#### [Your task]
Write out, without any change, the lines in the material below that run from the line with "This screenshot has width=536, height=279." through the line with "Toggle Landscape Preview", both included.

#### [Working data]

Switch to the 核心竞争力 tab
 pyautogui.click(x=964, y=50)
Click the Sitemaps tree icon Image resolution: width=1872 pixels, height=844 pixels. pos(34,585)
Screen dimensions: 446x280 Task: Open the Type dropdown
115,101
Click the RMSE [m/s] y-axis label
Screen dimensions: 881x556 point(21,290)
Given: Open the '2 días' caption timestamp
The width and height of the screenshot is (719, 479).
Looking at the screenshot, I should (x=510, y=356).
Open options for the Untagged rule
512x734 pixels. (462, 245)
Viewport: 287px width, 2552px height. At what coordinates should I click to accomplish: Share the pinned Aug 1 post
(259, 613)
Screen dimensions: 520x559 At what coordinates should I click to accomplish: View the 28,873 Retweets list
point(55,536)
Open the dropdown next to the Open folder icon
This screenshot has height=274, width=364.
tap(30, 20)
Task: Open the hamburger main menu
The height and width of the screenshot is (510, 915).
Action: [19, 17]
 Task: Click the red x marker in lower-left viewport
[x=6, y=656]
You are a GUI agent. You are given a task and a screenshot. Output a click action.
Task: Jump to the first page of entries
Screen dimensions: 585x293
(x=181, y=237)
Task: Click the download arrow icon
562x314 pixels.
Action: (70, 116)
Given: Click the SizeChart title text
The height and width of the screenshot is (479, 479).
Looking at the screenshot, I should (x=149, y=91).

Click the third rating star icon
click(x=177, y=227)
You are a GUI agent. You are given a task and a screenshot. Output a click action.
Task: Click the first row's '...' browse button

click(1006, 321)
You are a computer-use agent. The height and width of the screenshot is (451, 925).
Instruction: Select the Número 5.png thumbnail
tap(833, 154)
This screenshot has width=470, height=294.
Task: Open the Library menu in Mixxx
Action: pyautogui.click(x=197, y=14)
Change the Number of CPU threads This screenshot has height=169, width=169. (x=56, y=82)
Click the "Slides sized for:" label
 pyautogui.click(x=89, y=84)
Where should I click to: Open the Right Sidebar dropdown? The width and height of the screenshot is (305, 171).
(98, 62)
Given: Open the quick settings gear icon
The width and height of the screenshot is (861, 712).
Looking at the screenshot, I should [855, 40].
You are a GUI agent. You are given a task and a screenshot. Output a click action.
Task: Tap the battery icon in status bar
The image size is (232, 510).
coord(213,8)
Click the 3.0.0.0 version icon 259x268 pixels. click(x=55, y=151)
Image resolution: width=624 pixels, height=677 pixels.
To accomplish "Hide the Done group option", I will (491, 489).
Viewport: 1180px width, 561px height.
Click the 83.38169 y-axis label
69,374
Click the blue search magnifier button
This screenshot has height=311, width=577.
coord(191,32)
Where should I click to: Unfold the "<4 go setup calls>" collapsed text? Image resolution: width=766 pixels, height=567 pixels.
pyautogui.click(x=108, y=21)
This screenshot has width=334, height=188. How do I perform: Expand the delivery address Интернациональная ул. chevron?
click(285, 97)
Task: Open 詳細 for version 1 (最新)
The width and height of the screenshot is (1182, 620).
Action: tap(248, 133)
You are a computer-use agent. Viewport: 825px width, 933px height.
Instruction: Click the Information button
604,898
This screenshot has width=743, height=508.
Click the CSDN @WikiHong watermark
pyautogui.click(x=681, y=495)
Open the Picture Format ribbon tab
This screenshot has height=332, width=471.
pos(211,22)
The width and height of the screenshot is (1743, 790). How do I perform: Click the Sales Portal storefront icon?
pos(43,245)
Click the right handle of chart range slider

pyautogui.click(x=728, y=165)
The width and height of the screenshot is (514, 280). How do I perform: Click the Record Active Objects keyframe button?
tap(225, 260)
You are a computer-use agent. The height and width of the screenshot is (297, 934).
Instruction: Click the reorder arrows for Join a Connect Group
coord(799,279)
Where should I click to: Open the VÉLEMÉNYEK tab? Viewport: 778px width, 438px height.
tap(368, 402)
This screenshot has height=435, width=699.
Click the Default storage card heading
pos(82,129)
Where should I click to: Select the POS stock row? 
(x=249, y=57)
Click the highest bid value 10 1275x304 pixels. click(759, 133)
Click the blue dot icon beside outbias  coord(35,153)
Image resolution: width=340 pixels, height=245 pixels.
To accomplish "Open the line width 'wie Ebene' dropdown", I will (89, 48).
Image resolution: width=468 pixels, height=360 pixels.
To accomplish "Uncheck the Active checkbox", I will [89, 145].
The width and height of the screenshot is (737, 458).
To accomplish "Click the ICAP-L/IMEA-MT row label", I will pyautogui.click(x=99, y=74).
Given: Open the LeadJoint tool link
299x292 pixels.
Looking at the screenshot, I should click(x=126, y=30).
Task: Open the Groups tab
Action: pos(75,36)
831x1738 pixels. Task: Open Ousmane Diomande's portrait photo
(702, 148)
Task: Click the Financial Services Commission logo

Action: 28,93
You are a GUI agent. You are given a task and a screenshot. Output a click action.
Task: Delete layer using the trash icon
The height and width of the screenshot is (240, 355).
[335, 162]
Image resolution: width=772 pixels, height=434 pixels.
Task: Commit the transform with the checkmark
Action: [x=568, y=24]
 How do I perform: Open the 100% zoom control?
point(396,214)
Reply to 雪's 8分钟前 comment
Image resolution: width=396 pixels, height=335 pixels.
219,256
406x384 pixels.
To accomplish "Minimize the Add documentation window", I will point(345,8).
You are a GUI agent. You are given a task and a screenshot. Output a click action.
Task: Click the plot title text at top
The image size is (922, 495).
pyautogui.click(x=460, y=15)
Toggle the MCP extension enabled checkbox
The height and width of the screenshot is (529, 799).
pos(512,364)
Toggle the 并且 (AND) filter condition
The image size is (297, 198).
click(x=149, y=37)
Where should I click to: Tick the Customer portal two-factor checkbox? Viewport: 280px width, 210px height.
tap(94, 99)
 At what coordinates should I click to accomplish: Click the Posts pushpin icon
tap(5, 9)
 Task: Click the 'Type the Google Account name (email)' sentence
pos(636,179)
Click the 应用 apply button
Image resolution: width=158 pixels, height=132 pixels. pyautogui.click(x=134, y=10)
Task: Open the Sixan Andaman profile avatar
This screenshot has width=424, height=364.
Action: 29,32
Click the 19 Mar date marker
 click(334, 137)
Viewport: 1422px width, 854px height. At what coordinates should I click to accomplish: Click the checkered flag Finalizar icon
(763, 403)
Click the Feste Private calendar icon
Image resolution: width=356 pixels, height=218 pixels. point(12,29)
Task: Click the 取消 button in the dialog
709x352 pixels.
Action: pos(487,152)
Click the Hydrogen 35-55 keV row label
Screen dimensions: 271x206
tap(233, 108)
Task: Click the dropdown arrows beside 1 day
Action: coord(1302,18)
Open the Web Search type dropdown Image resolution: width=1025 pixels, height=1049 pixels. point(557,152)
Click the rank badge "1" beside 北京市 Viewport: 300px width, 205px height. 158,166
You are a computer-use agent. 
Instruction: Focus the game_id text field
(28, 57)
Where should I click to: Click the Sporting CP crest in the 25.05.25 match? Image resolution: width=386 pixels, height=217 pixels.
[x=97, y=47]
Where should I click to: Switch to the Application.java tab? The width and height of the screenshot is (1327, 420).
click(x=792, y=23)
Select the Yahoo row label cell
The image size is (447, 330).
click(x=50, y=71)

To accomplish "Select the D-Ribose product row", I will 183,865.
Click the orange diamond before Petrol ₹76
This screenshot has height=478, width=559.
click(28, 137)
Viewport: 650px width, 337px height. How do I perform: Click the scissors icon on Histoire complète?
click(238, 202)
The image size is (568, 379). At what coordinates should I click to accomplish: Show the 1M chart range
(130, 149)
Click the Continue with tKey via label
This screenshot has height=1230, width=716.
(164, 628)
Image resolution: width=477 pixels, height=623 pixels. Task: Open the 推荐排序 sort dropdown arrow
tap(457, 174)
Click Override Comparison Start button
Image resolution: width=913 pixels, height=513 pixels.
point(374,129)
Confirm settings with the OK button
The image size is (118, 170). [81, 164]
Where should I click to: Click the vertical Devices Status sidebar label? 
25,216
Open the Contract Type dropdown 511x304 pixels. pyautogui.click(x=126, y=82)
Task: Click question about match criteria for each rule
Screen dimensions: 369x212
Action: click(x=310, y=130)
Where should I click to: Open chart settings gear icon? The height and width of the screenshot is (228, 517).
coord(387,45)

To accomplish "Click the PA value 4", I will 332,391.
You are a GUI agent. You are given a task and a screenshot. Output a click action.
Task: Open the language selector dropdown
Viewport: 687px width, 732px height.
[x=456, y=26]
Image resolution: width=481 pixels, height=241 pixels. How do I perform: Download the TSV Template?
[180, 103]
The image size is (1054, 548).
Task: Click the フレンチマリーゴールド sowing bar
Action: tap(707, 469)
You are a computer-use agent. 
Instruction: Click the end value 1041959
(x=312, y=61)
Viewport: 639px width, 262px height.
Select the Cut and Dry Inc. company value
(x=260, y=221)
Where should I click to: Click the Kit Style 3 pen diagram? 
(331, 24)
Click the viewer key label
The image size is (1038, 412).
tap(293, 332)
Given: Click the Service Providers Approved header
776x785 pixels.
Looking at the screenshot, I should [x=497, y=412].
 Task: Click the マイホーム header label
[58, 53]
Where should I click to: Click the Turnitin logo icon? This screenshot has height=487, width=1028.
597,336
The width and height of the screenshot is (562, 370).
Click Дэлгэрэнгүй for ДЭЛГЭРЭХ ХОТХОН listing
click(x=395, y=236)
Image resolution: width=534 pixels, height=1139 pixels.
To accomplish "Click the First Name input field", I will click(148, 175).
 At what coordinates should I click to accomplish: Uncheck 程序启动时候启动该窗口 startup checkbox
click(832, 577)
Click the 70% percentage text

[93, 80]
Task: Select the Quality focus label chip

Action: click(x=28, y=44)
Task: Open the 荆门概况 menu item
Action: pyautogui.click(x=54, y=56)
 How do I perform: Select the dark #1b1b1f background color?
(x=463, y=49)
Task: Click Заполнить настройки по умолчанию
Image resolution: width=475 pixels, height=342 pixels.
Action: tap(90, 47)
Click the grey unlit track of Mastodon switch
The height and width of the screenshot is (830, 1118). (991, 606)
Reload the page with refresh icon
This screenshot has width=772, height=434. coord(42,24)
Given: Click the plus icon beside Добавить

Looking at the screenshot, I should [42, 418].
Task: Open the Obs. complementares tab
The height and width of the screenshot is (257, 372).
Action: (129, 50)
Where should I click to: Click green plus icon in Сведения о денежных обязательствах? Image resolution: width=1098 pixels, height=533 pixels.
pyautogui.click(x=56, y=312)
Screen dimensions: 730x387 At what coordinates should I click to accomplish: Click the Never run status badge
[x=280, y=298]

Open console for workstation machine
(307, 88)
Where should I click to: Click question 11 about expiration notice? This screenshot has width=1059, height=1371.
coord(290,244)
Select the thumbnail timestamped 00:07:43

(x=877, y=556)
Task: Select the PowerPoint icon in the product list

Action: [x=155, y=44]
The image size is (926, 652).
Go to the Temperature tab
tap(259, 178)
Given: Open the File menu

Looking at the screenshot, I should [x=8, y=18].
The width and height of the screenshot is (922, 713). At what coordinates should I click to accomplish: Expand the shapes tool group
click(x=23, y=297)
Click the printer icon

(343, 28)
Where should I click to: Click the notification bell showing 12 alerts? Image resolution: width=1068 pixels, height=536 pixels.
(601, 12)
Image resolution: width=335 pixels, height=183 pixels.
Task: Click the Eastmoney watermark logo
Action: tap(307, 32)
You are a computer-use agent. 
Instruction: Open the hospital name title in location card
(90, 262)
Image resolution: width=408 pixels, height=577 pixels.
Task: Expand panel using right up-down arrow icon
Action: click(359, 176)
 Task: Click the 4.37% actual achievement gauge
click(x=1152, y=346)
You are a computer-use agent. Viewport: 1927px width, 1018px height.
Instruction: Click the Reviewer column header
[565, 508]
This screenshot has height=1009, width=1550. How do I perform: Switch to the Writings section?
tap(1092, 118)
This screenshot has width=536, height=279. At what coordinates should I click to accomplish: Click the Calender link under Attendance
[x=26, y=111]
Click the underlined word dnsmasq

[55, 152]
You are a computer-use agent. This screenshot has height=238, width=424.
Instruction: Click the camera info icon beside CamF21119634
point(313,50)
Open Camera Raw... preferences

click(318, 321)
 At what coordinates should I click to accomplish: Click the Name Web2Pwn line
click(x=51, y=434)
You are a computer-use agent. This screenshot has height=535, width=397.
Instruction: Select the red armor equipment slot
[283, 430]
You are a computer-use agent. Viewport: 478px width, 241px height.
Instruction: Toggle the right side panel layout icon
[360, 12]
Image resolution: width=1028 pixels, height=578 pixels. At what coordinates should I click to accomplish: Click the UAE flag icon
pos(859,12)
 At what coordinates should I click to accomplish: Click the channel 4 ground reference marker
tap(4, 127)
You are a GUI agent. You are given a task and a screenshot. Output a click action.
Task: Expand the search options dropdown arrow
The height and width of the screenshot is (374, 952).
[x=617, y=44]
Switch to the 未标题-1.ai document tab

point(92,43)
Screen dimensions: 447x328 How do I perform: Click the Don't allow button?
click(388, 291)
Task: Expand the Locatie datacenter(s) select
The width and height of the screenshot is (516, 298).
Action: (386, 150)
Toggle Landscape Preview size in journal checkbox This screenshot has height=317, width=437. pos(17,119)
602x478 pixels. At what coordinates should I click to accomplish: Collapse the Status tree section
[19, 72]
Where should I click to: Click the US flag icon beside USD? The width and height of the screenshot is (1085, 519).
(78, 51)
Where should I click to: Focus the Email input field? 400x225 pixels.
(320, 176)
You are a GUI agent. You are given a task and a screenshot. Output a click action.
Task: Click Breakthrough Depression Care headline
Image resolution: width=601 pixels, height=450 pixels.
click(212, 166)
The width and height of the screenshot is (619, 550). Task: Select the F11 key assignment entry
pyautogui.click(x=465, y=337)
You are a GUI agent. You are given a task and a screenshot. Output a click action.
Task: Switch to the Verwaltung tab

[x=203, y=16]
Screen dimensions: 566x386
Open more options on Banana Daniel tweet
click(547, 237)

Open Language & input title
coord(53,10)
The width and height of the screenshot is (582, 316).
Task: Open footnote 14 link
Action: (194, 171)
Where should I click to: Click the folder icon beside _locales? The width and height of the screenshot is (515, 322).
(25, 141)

#### [Task result]
This screenshot has width=536, height=279. At what coordinates should I click to accomplish: Click the Calender link under Attendance
[x=26, y=111]
Click the underlined word dnsmasq

[55, 152]
You are a computer-use agent. This screenshot has height=238, width=424.
Instruction: Click the camera info icon beside CamF21119634
point(313,50)
Open Camera Raw... preferences

click(318, 321)
 At what coordinates should I click to accomplish: Click the Name Web2Pwn line
click(x=51, y=434)
You are a computer-use agent. This screenshot has height=535, width=397.
Instruction: Select the red armor equipment slot
[283, 430]
You are a computer-use agent. Viewport: 478px width, 241px height.
Instruction: Toggle the right side panel layout icon
[360, 12]
Image resolution: width=1028 pixels, height=578 pixels. At what coordinates should I click to accomplish: Click the UAE flag icon
pos(859,12)
 At what coordinates should I click to accomplish: Click the channel 4 ground reference marker
tap(4, 127)
You are a GUI agent. You are given a task and a screenshot. Output a click action.
Task: Expand the search options dropdown arrow
The height and width of the screenshot is (374, 952).
[x=617, y=44]
Switch to the 未标题-1.ai document tab

point(92,43)
Screen dimensions: 447x328 How do I perform: Click the Don't allow button?
click(388, 291)
Task: Expand the Locatie datacenter(s) select
The width and height of the screenshot is (516, 298).
Action: (386, 150)
Toggle Landscape Preview size in journal checkbox This screenshot has height=317, width=437. pos(17,119)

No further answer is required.